> **EXERCISE PROMPT**:
Convert all the records below into a Markdown table with two columns, Row and Line. Give each nonblank line its own numbered row, skipping blank lines and leaving the pictures out.

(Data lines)
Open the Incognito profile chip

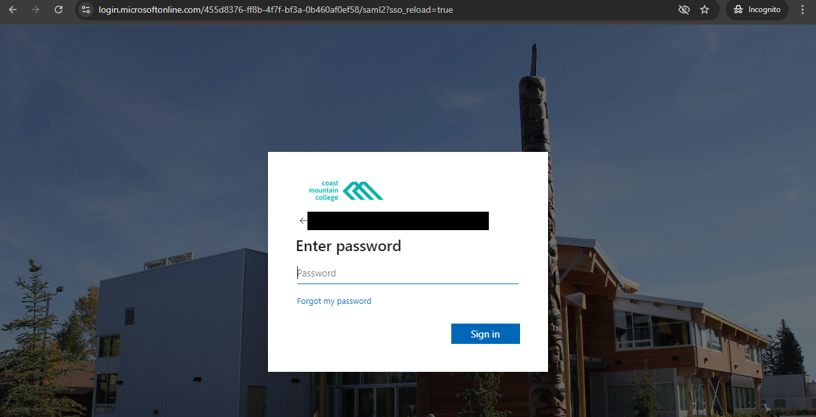(757, 10)
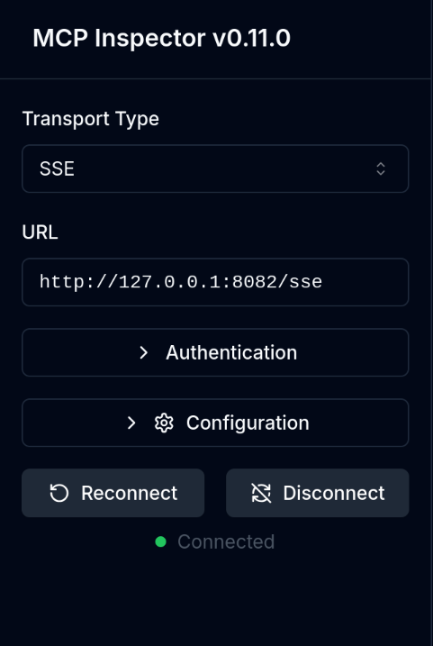Click the Transport Type label
The width and height of the screenshot is (433, 646).
pyautogui.click(x=91, y=119)
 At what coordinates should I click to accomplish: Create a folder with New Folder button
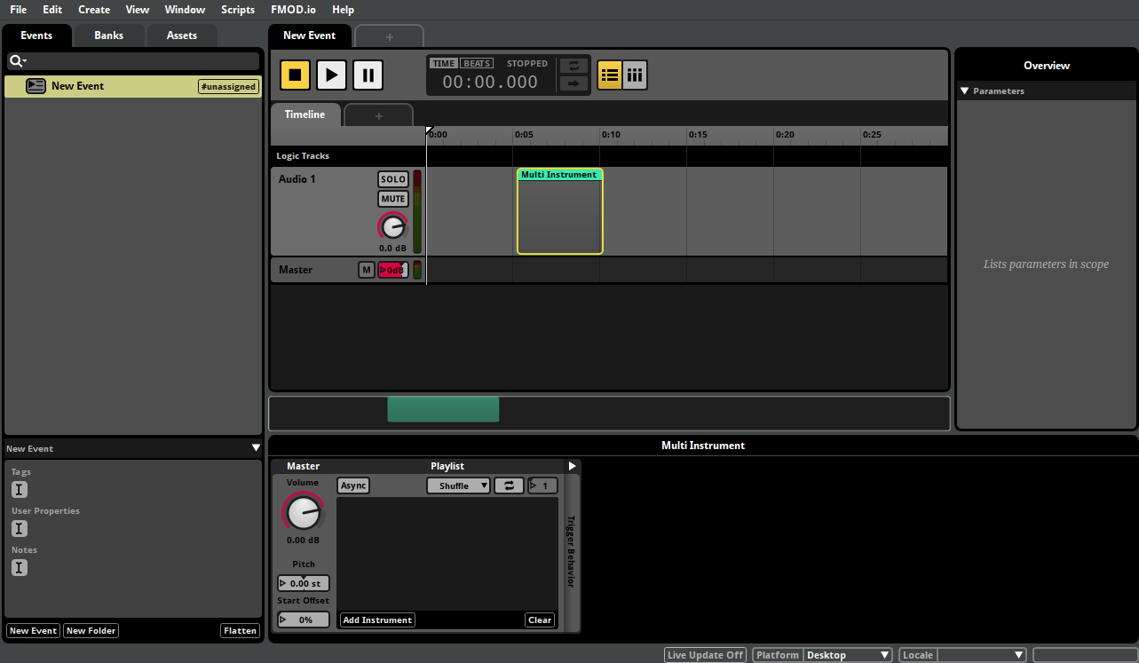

> **THE REPLY**:
| Row | Line |
|---|---|
| 1 | Open the Incognito profile chip |
| 2 | (757, 10) |
| 3 | Click the Transport Type label |
| 4 | The width and height of the screenshot is (433, 646). |
| 5 | pyautogui.click(x=91, y=119) |
| 6 |  At what coordinates should I click to accomplish: Create a folder with New Folder button |